Brautigan's reviews comprised his usual mixed bag of scornful denunciation and fawning praise. The detractors included the
Los Angeles Times Book Review
,
Publishers Weekly,
the
San Francisco Chronicle
(Richard told Greg Keeler that its reviewer “was a hatchet-person brought in from the outside”), and the
New York Times Book Review
. On the positive side,
Playboy
,
Booklist
, the
Oakland Tribune,
and the
Christian Science Monitor
all celebrated the novel.
So the Wind
almost always found favor with other writers. Rick DeMarinis, the only true novelist amid the honking gaggle of newspaper hacks, called Brautigan's book “a lyrical meditation told in a warm personal voice” in the
Chicago Tribune Book World.
Sam Lawrence wrote to Richard on the twenty-fourth, sending along two favorable reviews and the news that thirteen thousand copies had been shipped. “Which ain't bad in these recession times.” Brautigan was back in San Francisco at Japantown's Kyoto Inn. While he was away, another film crew from Pioneer stereo showed up in Montana. Finding Richard not at home, they sought out his sidekick, Greg Keeler, interviewing him about “how their products might function in the Montana wilderness.” Greg wrote a little humorous jingle and got paid $150 in cash.
Brautigan had gone down to San Francisco for business meetings with Joel Shawn, his attorney. The Bolinas property topped the list. Richard's primary asset, paid for in full, remained a potential income producer, either through a sale or rental. The place stood in a sorry state of disrepair. Brautigan lacked the capital required to get things back into shape. He and Shawn discussed the options open to him. Getting an estimate on repairs remained item number one. Paying for the work presented another problem. The lawyer suggested a “FannyMac” loan to cover expenses.

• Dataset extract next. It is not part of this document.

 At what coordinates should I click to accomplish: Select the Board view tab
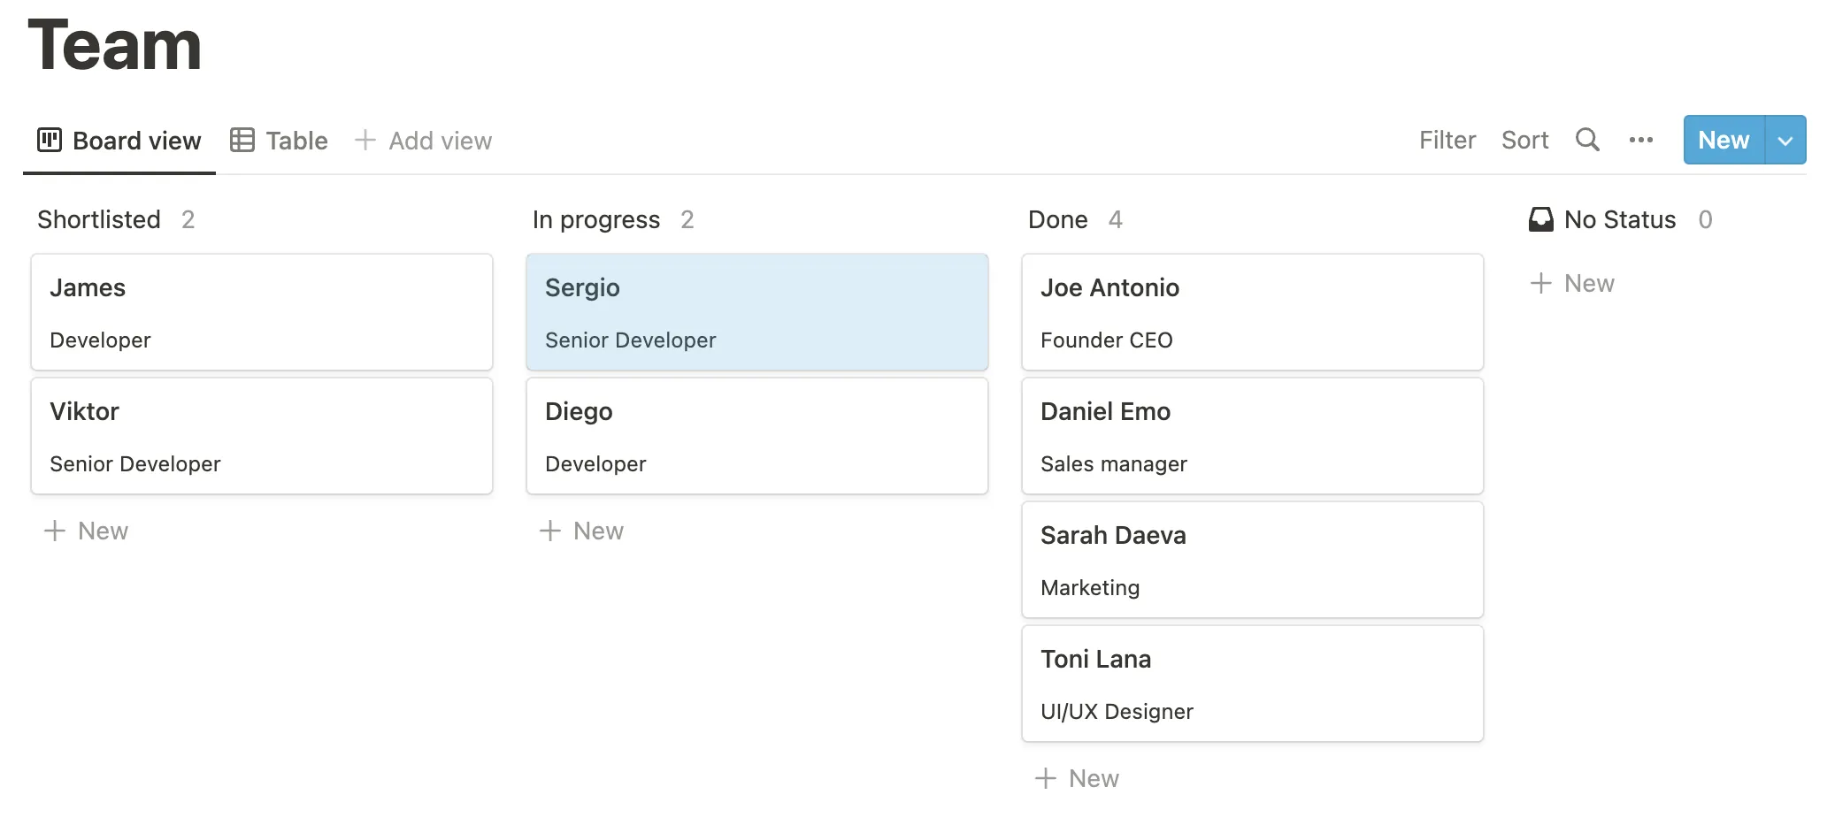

These discussions depressed Brautigan, each mundane detail a further reminder of his declining financial status. Debts kept piling up. Prospects for future income seemed few and far between. One bright spot came in an August letter forwarded to Shawn by Simon & Schuster from the Speakers Bureau at Stanford University, extending a “warm invitation for a winter visit to sunny California.” This meant a paycheck. Richard instructed Joel to turn the matter over to Lordly & Dame in Boston, his booking agent for the
Tokyo–Montana
tour.
Dick Dillof and Ed Dorn were also in Frisco at the same time. They had been invited to be part of a presentation with Tom Clark at the Intersection for the Arts. The performance space now was located at St. John's Methodist Church at 756 Union Street in North Beach, which had closed as a place of worship due to a lack of parishioners. Over the years, the Intersection had become a showcase for music, comedy, dance, theater, and the spoken word. Its current director was Jim Hartz, a poet and friend of Thomas Merton. He had studied with Chögyam Trungpa Rinpoche and was a practicing Vajrayana Buddhist.
During the program, Hartz tried to engage Clark and Dorn in a discussion about “the Naropa Poetry Wars,” but they resisted, preferring to read their poems instead. When Dillof's turn came,
he read a story from his book
Hobo
about a runaway kid hopping a freight train. Dobro followed this by getting out his banjo and singing a railroad song. He was dressed for the occasion in his “rambling clothes”: soiled cowboy hat, colorful neckerchief, vest, and watch chain. Dick augmented his music with train sounds from a hidden tape recorder, acting surprised every time that lonesome whistle blew.